DaVita Polska we Wrocławiu

Adres do korespondencji:

dr hab. n. med. Szymon Brzósko

I Klinika Nefrologii i Transplantologii z Ośrodkiem Dializ,

Uniwersytet Medyczny w Białymstoku

ul. Żurawia 14, 15-540 Białystok

e-mail: szymon.brzosko@davita.com,

tel.: 85 74 09 458

1. Mężczyzna, 55 lat, w 14 dniu hospitalizacji na oddziale intensywnej terapii (OIT) jest konsultowany nefrologicznie z powodu stwierdzenia cech ostrego uszkodzenia nerek (AKI – acute kidney injury). Dwa tygodnie temu został przyjęty na OIT z pozaszpitalnym zapaleniem płuc o ciężkim przebiegu. Dotychczasowy wywiad medyczny obejmował cukrzycę typu 2 leczoną glipizydem.

Przy przyjęciu chory gorączkował, stwierdzono niskie ciśnienie tętnicze (RR), tachykardię i hipoksemię, w badaniu przedmiotowym cechy lewostronnego zapalenia płuc, co potwierdzono, wykonując zdjęcie radiologiczne klatki piersiowej. W badaniach laboratoryjnych zwracały uwagę cechy reakcji ostrej fazy (leukocytoza, białko C-reaktywne [CRP – C-reactive protein] i prokalcytonina), prawidłowe stężenie kreatyniny w surowicy (1,1 mg/dl; norma: 0,7-1,3 mg/dl [M]) i prawidłowe badanie ogólne moczu.

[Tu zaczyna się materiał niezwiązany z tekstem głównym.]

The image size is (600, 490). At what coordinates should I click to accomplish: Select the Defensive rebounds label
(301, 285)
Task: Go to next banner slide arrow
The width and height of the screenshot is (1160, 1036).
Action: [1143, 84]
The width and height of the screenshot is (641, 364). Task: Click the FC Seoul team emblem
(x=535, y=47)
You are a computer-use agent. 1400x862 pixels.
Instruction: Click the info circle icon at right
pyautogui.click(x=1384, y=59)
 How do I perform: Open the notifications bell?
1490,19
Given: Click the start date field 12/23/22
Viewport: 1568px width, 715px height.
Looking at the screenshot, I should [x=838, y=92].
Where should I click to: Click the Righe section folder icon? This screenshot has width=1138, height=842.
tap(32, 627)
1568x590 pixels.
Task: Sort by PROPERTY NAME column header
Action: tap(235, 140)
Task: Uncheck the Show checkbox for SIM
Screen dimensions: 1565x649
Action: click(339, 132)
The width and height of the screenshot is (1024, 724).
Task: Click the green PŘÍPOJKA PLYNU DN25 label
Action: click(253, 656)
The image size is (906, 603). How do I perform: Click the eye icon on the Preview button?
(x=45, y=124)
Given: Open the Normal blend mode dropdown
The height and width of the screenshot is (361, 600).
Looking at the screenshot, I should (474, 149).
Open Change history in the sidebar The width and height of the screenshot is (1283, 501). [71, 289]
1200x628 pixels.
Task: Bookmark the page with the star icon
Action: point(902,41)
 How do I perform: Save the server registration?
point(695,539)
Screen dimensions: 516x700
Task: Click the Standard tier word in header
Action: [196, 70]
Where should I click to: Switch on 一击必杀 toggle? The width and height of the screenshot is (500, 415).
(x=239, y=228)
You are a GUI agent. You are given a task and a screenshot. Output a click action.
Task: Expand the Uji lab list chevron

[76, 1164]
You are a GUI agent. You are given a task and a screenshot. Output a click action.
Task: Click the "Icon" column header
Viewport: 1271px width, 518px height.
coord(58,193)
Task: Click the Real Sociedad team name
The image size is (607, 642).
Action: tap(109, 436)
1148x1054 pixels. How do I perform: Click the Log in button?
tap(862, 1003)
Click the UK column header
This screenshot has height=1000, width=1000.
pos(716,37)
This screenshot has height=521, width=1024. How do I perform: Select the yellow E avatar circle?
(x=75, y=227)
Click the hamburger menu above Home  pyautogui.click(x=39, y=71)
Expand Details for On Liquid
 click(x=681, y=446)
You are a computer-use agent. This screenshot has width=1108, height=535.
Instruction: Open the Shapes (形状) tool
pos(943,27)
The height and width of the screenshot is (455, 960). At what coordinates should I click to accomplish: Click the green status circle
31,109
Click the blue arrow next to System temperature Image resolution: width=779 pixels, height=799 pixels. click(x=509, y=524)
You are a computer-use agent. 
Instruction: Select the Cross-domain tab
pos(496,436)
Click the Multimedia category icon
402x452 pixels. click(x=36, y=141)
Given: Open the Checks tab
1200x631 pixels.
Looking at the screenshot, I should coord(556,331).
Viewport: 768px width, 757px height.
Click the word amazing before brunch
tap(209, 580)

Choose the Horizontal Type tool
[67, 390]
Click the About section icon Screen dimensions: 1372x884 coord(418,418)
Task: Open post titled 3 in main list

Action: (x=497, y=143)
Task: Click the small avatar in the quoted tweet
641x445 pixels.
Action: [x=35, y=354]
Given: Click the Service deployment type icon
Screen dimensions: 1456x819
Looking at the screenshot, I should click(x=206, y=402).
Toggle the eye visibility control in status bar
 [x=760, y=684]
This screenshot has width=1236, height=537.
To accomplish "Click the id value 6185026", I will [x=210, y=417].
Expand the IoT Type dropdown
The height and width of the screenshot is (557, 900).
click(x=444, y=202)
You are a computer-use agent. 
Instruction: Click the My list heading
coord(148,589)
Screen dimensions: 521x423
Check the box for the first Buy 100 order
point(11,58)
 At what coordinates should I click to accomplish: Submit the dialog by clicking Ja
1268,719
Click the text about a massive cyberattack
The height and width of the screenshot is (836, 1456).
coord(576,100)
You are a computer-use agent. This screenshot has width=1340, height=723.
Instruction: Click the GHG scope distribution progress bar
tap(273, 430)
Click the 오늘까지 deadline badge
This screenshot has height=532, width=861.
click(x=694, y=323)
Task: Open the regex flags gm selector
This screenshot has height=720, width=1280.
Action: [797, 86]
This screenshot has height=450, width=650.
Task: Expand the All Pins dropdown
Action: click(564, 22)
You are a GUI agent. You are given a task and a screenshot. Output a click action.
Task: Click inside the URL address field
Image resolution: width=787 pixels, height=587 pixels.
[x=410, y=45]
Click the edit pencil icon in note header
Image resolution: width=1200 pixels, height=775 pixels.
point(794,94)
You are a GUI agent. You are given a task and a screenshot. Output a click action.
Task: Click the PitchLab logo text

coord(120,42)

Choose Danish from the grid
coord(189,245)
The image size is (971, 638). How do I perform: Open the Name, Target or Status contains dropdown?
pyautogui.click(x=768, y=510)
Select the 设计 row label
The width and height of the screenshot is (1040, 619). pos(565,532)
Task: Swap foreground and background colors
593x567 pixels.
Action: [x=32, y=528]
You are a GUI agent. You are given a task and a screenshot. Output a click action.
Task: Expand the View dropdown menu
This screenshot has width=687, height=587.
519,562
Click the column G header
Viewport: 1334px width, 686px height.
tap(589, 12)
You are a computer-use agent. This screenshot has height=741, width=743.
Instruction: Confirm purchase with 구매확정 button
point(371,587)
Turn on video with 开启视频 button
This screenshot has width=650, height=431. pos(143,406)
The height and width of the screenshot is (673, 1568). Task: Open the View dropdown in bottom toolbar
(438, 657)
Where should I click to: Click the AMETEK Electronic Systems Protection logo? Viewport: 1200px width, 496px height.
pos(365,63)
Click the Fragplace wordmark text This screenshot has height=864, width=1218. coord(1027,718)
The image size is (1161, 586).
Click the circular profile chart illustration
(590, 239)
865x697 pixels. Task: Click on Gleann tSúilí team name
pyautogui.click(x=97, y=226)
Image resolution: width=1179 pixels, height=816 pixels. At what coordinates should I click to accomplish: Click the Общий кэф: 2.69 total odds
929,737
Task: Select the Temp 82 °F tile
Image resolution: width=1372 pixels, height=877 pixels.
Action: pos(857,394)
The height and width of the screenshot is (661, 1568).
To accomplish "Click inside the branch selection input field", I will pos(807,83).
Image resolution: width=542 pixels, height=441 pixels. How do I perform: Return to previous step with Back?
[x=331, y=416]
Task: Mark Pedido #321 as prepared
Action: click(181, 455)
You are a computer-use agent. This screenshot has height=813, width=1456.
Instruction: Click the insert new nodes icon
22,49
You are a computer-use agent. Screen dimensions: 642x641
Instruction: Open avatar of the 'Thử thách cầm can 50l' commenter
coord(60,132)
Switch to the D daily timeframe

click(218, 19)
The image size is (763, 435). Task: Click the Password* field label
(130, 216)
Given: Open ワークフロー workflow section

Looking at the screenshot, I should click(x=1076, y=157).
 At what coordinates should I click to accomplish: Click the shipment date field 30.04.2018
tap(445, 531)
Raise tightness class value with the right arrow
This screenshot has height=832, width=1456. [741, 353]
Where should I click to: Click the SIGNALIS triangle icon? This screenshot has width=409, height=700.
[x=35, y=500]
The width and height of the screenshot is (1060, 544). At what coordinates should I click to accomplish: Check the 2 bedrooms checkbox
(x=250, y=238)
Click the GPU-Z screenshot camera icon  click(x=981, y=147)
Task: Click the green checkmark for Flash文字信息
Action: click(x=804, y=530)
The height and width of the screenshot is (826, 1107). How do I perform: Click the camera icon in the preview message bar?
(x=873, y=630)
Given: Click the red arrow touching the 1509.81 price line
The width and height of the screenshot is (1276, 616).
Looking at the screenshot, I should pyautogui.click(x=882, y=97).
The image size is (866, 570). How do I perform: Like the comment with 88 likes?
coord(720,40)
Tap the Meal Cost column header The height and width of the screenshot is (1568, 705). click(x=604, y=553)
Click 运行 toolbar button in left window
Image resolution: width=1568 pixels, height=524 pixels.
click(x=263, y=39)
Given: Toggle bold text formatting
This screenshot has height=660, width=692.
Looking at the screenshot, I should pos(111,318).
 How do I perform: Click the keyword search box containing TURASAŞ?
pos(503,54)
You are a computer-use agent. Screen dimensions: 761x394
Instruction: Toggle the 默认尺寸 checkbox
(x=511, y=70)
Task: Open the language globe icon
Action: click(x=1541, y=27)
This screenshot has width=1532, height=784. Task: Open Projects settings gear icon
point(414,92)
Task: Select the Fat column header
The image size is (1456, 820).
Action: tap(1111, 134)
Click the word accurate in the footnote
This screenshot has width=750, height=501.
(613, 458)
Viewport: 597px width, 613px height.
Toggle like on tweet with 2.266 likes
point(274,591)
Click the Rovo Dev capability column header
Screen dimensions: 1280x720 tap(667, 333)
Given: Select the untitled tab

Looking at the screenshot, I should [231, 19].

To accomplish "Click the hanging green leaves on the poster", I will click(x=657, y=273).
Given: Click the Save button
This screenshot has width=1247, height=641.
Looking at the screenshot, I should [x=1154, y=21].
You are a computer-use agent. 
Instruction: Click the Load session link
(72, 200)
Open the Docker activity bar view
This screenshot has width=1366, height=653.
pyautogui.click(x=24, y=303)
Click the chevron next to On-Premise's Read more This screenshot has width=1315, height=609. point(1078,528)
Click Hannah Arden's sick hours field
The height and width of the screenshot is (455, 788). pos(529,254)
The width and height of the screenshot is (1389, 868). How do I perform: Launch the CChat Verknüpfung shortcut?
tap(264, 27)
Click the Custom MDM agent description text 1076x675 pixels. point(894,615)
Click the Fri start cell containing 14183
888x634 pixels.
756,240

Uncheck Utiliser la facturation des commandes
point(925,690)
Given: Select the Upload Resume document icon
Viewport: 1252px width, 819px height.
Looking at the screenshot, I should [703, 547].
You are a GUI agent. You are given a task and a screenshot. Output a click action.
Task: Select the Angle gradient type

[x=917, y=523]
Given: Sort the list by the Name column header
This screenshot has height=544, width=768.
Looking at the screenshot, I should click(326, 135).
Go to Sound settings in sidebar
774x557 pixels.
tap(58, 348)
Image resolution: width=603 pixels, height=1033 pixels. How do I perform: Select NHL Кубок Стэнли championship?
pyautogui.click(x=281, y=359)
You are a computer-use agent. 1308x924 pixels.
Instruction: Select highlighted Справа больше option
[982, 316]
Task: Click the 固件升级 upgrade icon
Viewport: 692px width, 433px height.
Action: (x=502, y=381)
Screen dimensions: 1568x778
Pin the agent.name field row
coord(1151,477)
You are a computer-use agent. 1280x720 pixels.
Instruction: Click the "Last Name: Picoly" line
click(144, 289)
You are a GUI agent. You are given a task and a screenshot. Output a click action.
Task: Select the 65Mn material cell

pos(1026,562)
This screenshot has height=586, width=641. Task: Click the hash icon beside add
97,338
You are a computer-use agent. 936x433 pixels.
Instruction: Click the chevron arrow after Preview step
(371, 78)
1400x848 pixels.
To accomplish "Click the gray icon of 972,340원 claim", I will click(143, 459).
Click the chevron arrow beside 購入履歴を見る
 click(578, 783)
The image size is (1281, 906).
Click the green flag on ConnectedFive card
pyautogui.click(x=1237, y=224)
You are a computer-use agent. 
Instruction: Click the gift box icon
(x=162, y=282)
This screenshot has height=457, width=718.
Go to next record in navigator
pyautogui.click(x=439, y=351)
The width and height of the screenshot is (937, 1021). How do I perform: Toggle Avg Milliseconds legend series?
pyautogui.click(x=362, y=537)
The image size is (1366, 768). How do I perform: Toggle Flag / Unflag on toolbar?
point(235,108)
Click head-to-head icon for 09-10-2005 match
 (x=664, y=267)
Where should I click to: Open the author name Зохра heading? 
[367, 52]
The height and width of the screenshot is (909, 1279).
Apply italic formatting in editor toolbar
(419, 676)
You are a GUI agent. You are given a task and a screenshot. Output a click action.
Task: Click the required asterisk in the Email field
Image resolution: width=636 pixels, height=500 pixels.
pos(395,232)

W leczeniu stosowano wentylację mechaniczną, fentanyl, midazolam, noradrenalinę, insulinę, omeprazol oraz przez 10 dni lewofloksacynę. Wyniki posiewów krwi i wydzieliny oskrzelowej były ujemne. W ciągu pierwszego tygodnia leczenia stan układu oddechowego się poprawił, ciśnienie tętnicze uległo normalizacji, tak że wentylacja mechaniczna i wlew amin presyjnych zostały przerwane. Między 7 a 14 dniem hospitalizacji stężenie kreatyniny w surowicy wzrosło (tab. 1) i rozwinęła się oliguria.

W 14 dobie pacjent nie gorączkował, był stabilny klinicznie, nie wymagał leków inotropowych ani sztucznej wentylacji; przedmiotowo – zaostrzony szmer oddechowy pęcherzykowy i umiarkowany obrzęk kończyn dolnych (++). Nie stwierdzano wysypki na skórze. Dynamikę zmian stężenia kreatyniny przedstawia tabela 1.

Badanie ogólne moczu: krew +; białko ++; osad moczu: 3-6 erytrocytów (E) w polu widzenia (wpw), 4-10 leukocytów (L) wpw i pojedyncze wałeczki ziarniste. Wskaźnik białko/kreatynina (PCR – protein to creatinine rate) w moczu 1000 mg/g (norma <300 mg/g). Frakcyjne wydalanie sodu 2%. Posiew moczu z 12 doby: 102 CFU/ml bakterii Gram(+). Ultrasonografia (USG) nerek nie wykazuje odstępstw od prawidłowego obrazu.

Który z wymienionych jest kolejnym, optymalnym krokiem w postępowaniu klinicznym z tym chorym?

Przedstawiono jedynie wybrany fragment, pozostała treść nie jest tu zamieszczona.